- PROBLEM STATEMENT:
Return the run of lines below that opens with the line containing "For every named target in this 1280×720" and closes with the line containing "[Яндекс] (152, 40)", keeping each one exact.

- RECORDS FOR PROCESSING:

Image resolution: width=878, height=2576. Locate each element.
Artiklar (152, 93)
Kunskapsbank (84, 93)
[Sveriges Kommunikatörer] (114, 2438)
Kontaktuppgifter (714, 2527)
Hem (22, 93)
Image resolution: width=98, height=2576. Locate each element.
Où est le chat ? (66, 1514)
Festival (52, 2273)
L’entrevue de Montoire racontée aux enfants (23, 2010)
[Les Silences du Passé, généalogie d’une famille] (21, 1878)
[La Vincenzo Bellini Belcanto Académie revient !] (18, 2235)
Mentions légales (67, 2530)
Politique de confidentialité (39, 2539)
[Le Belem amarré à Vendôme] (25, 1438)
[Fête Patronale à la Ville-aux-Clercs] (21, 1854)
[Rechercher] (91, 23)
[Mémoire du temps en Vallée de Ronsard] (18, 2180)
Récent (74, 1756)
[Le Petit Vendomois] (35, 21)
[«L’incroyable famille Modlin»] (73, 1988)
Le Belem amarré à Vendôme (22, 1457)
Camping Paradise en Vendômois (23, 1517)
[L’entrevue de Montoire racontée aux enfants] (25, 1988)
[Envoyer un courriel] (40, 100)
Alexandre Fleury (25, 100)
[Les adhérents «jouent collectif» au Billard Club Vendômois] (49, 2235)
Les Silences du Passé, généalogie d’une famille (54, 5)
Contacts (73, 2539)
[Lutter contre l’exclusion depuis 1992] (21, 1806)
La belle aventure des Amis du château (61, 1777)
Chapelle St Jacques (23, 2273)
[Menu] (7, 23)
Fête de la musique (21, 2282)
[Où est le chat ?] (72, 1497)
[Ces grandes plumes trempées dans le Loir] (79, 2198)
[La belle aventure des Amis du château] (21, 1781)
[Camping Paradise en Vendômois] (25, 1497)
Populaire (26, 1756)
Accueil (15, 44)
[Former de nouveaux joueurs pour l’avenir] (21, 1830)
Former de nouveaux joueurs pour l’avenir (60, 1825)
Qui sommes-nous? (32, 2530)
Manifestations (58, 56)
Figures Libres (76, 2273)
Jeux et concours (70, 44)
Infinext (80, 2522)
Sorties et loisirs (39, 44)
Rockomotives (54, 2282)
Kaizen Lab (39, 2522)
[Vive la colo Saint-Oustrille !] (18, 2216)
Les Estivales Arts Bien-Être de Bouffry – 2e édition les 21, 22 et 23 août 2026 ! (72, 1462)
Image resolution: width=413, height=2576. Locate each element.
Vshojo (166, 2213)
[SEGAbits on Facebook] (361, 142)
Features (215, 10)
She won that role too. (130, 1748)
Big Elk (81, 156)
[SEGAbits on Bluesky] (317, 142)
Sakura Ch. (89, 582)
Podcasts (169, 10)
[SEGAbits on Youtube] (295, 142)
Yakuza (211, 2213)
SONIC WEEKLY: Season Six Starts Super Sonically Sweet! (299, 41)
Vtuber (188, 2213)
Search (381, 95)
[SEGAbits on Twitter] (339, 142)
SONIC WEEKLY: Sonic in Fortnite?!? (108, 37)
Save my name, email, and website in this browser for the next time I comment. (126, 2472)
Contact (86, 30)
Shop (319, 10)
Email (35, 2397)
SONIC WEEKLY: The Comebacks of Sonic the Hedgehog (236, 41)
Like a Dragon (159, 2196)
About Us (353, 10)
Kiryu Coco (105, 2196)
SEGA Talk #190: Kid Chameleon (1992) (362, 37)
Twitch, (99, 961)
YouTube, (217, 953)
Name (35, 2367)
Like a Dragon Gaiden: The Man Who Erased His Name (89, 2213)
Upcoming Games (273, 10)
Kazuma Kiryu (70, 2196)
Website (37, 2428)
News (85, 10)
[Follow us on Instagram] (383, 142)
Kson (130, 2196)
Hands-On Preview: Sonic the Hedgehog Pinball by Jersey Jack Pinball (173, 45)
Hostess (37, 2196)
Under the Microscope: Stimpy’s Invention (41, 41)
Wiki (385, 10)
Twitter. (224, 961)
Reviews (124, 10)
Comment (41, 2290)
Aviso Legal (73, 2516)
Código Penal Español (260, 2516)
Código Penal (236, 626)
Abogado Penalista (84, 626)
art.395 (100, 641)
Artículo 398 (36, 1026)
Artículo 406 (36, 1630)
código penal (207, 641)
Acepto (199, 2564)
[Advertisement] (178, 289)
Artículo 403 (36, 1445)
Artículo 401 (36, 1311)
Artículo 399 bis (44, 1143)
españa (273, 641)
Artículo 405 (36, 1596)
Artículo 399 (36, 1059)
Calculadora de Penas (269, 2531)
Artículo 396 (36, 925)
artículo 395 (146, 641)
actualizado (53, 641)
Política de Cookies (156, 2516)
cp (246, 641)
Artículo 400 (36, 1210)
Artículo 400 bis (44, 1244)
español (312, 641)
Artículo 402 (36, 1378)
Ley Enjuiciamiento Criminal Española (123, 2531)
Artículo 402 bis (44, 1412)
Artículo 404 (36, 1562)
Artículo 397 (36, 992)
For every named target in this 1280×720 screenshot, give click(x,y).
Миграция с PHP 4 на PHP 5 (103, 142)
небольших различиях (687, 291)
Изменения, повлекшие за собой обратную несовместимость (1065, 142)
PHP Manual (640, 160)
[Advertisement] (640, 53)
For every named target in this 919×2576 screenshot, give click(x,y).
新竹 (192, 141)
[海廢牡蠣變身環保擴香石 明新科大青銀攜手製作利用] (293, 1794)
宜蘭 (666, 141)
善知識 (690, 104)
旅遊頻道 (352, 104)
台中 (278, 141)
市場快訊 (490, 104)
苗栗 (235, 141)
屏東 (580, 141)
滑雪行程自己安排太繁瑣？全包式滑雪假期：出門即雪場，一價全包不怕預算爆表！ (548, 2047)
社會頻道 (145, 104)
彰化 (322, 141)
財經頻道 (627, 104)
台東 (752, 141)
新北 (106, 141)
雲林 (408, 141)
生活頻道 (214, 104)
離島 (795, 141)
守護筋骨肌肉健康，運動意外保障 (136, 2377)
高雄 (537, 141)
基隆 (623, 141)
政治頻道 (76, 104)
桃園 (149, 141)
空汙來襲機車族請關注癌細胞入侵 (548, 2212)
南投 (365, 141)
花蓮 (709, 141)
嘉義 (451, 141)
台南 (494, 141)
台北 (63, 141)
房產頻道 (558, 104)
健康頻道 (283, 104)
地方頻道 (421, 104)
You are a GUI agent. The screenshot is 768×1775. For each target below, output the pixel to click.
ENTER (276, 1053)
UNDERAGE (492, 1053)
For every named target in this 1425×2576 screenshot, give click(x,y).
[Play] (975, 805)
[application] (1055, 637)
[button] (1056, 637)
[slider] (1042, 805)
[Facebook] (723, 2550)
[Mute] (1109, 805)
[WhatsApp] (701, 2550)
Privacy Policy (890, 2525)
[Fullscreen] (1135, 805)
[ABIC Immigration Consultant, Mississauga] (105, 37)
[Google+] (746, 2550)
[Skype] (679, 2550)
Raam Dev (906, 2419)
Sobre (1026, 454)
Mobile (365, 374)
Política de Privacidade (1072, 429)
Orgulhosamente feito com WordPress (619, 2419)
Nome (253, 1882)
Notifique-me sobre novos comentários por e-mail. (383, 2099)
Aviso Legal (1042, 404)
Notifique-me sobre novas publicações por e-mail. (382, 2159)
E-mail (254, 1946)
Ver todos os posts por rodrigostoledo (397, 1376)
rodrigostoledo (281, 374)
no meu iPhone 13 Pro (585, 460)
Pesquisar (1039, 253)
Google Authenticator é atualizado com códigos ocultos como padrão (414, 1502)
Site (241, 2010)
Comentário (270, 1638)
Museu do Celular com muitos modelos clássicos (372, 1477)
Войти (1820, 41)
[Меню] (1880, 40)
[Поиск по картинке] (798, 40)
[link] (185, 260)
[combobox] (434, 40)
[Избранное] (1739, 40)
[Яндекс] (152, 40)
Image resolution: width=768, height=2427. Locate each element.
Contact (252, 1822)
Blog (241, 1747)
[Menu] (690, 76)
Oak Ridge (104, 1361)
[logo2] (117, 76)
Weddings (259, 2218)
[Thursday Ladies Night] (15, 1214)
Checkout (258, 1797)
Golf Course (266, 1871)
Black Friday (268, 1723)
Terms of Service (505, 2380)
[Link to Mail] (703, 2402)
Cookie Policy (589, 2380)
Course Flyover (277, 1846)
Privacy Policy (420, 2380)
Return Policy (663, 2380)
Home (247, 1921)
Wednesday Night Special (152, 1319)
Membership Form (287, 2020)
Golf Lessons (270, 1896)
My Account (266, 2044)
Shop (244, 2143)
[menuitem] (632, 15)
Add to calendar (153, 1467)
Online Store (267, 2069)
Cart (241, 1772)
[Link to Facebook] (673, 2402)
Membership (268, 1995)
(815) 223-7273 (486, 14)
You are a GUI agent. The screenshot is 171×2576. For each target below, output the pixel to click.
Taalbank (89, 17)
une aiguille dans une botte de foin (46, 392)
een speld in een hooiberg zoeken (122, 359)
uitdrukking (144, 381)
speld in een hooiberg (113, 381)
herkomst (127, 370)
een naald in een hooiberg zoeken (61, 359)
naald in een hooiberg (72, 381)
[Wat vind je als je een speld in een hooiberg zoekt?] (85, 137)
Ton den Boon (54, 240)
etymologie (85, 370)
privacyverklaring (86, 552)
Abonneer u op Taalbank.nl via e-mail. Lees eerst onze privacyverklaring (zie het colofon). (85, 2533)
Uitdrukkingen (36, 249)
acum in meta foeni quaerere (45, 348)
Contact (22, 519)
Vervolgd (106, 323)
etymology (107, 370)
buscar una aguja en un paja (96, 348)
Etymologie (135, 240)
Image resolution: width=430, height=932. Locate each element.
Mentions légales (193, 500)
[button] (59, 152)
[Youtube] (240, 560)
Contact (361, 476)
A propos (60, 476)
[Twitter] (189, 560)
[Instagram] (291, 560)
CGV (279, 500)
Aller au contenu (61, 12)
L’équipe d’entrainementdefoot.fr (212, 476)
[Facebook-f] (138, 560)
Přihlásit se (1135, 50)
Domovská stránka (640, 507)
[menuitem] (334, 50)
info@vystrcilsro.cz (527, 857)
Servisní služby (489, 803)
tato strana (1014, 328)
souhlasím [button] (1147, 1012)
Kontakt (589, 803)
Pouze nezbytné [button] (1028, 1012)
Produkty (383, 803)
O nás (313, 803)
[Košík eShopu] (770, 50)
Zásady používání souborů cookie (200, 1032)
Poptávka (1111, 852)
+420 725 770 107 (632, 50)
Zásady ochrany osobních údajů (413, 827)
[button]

- EXERCISE RESPONSE:
For every named target in this 1280×720 screenshot, give click(x,y).
Миграция с PHP 4 на PHP 5 (103, 142)
небольших различиях (687, 291)
Изменения, повлекшие за собой обратную несовместимость (1065, 142)
PHP Manual (640, 160)
[Advertisement] (640, 53)
For every named target in this 919×2576 screenshot, give click(x,y).
新竹 (192, 141)
[海廢牡蠣變身環保擴香石 明新科大青銀攜手製作利用] (293, 1794)
宜蘭 (666, 141)
善知識 (690, 104)
旅遊頻道 (352, 104)
台中 (278, 141)
市場快訊 (490, 104)
苗栗 (235, 141)
屏東 (580, 141)
滑雪行程自己安排太繁瑣？全包式滑雪假期：出門即雪場，一價全包不怕預算爆表！ (548, 2047)
社會頻道 (145, 104)
彰化 (322, 141)
財經頻道 (627, 104)
台東 (752, 141)
新北 (106, 141)
雲林 (408, 141)
生活頻道 (214, 104)
離島 (795, 141)
守護筋骨肌肉健康，運動意外保障 (136, 2377)
高雄 (537, 141)
基隆 (623, 141)
政治頻道 (76, 104)
桃園 (149, 141)
空汙來襲機車族請關注癌細胞入侵 (548, 2212)
南投 (365, 141)
花蓮 (709, 141)
嘉義 (451, 141)
台南 (494, 141)
台北 (63, 141)
房產頻道 (558, 104)
健康頻道 (283, 104)
地方頻道 (421, 104)
You are a GUI agent. The screenshot is 768×1775. For each target below, output the pixel to click.
ENTER (276, 1053)
UNDERAGE (492, 1053)
For every named target in this 1425×2576 screenshot, give click(x,y).
[Play] (975, 805)
[application] (1055, 637)
[button] (1056, 637)
[slider] (1042, 805)
[Facebook] (723, 2550)
[Mute] (1109, 805)
[WhatsApp] (701, 2550)
Privacy Policy (890, 2525)
[Fullscreen] (1135, 805)
[ABIC Immigration Consultant, Mississauga] (105, 37)
[Google+] (746, 2550)
[Skype] (679, 2550)
Raam Dev (906, 2419)
Sobre (1026, 454)
Mobile (365, 374)
Política de Privacidade (1072, 429)
Orgulhosamente feito com WordPress (619, 2419)
Nome (253, 1882)
Notifique-me sobre novos comentários por e-mail. (383, 2099)
Aviso Legal (1042, 404)
Notifique-me sobre novas publicações por e-mail. (382, 2159)
E-mail (254, 1946)
Ver todos os posts por rodrigostoledo (397, 1376)
rodrigostoledo (281, 374)
no meu iPhone 13 Pro (585, 460)
Pesquisar (1039, 253)
Google Authenticator é atualizado com códigos ocultos como padrão (414, 1502)
Site (241, 2010)
Comentário (270, 1638)
Museu do Celular com muitos modelos clássicos (372, 1477)
Войти (1820, 41)
[Меню] (1880, 40)
[Поиск по картинке] (798, 40)
[link] (185, 260)
[combobox] (434, 40)
[Избранное] (1739, 40)
[Яндекс] (152, 40)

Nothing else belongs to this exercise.